### Work instruction
An exact repetition of all the entries that follow is required.

Material supplied section start

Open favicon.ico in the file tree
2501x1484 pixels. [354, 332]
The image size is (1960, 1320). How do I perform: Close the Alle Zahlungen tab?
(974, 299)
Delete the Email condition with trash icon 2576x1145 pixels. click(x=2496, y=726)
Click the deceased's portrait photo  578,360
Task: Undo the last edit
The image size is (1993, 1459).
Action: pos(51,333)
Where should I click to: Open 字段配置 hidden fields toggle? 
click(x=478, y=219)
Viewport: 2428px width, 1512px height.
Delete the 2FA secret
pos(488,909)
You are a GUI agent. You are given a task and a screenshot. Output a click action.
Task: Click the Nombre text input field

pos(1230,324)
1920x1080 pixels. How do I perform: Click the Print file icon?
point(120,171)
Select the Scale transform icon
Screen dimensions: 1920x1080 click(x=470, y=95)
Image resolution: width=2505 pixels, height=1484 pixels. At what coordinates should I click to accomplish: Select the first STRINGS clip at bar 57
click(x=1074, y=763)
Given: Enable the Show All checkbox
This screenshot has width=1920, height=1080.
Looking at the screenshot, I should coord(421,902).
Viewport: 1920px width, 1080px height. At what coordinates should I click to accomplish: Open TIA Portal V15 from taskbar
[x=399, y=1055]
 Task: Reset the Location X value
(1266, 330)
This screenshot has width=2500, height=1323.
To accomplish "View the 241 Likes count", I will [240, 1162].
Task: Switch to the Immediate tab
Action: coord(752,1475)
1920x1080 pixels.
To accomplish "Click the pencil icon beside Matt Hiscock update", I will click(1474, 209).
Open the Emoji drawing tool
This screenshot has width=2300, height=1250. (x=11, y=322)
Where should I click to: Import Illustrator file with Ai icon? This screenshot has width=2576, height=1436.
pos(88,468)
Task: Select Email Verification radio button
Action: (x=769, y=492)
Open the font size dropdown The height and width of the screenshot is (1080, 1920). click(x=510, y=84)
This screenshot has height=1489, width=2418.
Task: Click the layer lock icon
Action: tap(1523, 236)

Material supplied section end

### Your response
Open favicon.ico in the file tree
2501x1484 pixels. [354, 332]
The image size is (1960, 1320). How do I perform: Close the Alle Zahlungen tab?
(974, 299)
Delete the Email condition with trash icon 2576x1145 pixels. click(x=2496, y=726)
Click the deceased's portrait photo  578,360
Task: Undo the last edit
The image size is (1993, 1459).
Action: pos(51,333)
Where should I click to: Open 字段配置 hidden fields toggle? 
click(x=478, y=219)
Viewport: 2428px width, 1512px height.
Delete the 2FA secret
pos(488,909)
You are a GUI agent. You are given a task and a screenshot. Output a click action.
Task: Click the Nombre text input field

pos(1230,324)
1920x1080 pixels. How do I perform: Click the Print file icon?
point(120,171)
Select the Scale transform icon
Screen dimensions: 1920x1080 click(x=470, y=95)
Image resolution: width=2505 pixels, height=1484 pixels. At what coordinates should I click to accomplish: Select the first STRINGS clip at bar 57
click(x=1074, y=763)
Given: Enable the Show All checkbox
This screenshot has width=1920, height=1080.
Looking at the screenshot, I should coord(421,902).
Viewport: 1920px width, 1080px height. At what coordinates should I click to accomplish: Open TIA Portal V15 from taskbar
[x=399, y=1055]
 Task: Reset the Location X value
(1266, 330)
This screenshot has width=2500, height=1323.
To accomplish "View the 241 Likes count", I will [240, 1162].
Task: Switch to the Immediate tab
Action: coord(752,1475)
1920x1080 pixels.
To accomplish "Click the pencil icon beside Matt Hiscock update", I will click(1474, 209).
Open the Emoji drawing tool
This screenshot has width=2300, height=1250. (x=11, y=322)
Where should I click to: Import Illustrator file with Ai icon? This screenshot has width=2576, height=1436.
pos(88,468)
Task: Select Email Verification radio button
Action: (x=769, y=492)
Open the font size dropdown The height and width of the screenshot is (1080, 1920). click(x=510, y=84)
This screenshot has height=1489, width=2418.
Task: Click the layer lock icon
Action: tap(1523, 236)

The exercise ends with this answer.